» Instructions to follow
The entries below need to be transcribed verbatim.
○ ○ ○ ○ ○
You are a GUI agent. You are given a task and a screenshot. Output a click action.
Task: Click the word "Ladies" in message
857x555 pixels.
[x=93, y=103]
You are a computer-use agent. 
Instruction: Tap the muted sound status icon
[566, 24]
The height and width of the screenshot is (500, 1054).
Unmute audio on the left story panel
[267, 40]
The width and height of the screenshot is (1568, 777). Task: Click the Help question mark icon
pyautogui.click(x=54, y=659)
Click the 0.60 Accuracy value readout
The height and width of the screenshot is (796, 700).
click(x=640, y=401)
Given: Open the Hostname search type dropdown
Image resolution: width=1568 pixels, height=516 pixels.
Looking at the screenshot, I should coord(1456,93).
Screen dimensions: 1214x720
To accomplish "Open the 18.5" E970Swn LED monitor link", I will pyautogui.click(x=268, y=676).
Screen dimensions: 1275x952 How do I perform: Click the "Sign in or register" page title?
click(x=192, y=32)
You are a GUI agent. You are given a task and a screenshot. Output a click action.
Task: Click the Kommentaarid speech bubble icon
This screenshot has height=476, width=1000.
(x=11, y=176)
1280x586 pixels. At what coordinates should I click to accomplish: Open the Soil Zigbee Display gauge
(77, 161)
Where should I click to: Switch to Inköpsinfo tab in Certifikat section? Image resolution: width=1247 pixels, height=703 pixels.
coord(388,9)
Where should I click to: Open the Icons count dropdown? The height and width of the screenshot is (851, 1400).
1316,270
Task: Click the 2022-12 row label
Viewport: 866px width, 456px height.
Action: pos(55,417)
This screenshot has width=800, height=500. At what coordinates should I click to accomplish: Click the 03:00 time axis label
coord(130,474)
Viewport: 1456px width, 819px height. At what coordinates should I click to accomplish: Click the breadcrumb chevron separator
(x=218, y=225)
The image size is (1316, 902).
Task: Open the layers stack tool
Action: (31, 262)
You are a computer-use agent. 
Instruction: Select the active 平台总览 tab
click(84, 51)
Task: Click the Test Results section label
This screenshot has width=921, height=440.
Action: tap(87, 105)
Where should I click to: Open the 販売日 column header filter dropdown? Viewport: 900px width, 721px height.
○ ○ ○ ○ ○
» Solution for this exercise
You are a GUI agent. You are given a task and a screenshot. Output a click action.
Task: Click the word "Ladies" in message
857x555 pixels.
[x=93, y=103]
You are a computer-use agent. 
Instruction: Tap the muted sound status icon
[566, 24]
The height and width of the screenshot is (500, 1054).
Unmute audio on the left story panel
[267, 40]
The width and height of the screenshot is (1568, 777). Task: Click the Help question mark icon
pyautogui.click(x=54, y=659)
Click the 0.60 Accuracy value readout
The height and width of the screenshot is (796, 700).
click(x=640, y=401)
Given: Open the Hostname search type dropdown
Image resolution: width=1568 pixels, height=516 pixels.
Looking at the screenshot, I should coord(1456,93).
Screen dimensions: 1214x720
To accomplish "Open the 18.5" E970Swn LED monitor link", I will pyautogui.click(x=268, y=676).
Screen dimensions: 1275x952 How do I perform: Click the "Sign in or register" page title?
click(x=192, y=32)
You are a GUI agent. You are given a task and a screenshot. Output a click action.
Task: Click the Kommentaarid speech bubble icon
This screenshot has height=476, width=1000.
(x=11, y=176)
1280x586 pixels. At what coordinates should I click to accomplish: Open the Soil Zigbee Display gauge
(77, 161)
Where should I click to: Switch to Inköpsinfo tab in Certifikat section? Image resolution: width=1247 pixels, height=703 pixels.
coord(388,9)
Where should I click to: Open the Icons count dropdown? The height and width of the screenshot is (851, 1400).
1316,270
Task: Click the 2022-12 row label
Viewport: 866px width, 456px height.
Action: pos(55,417)
This screenshot has width=800, height=500. At what coordinates should I click to accomplish: Click the 03:00 time axis label
coord(130,474)
Viewport: 1456px width, 819px height. At what coordinates should I click to accomplish: Click the breadcrumb chevron separator
(x=218, y=225)
The image size is (1316, 902).
Task: Open the layers stack tool
Action: (31, 262)
You are a computer-use agent. 
Instruction: Select the active 平台总览 tab
click(84, 51)
Task: Click the Test Results section label
This screenshot has width=921, height=440.
Action: tap(87, 105)
Where should I click to: Open the 販売日 column header filter dropdown? Viewport: 900px width, 721px height.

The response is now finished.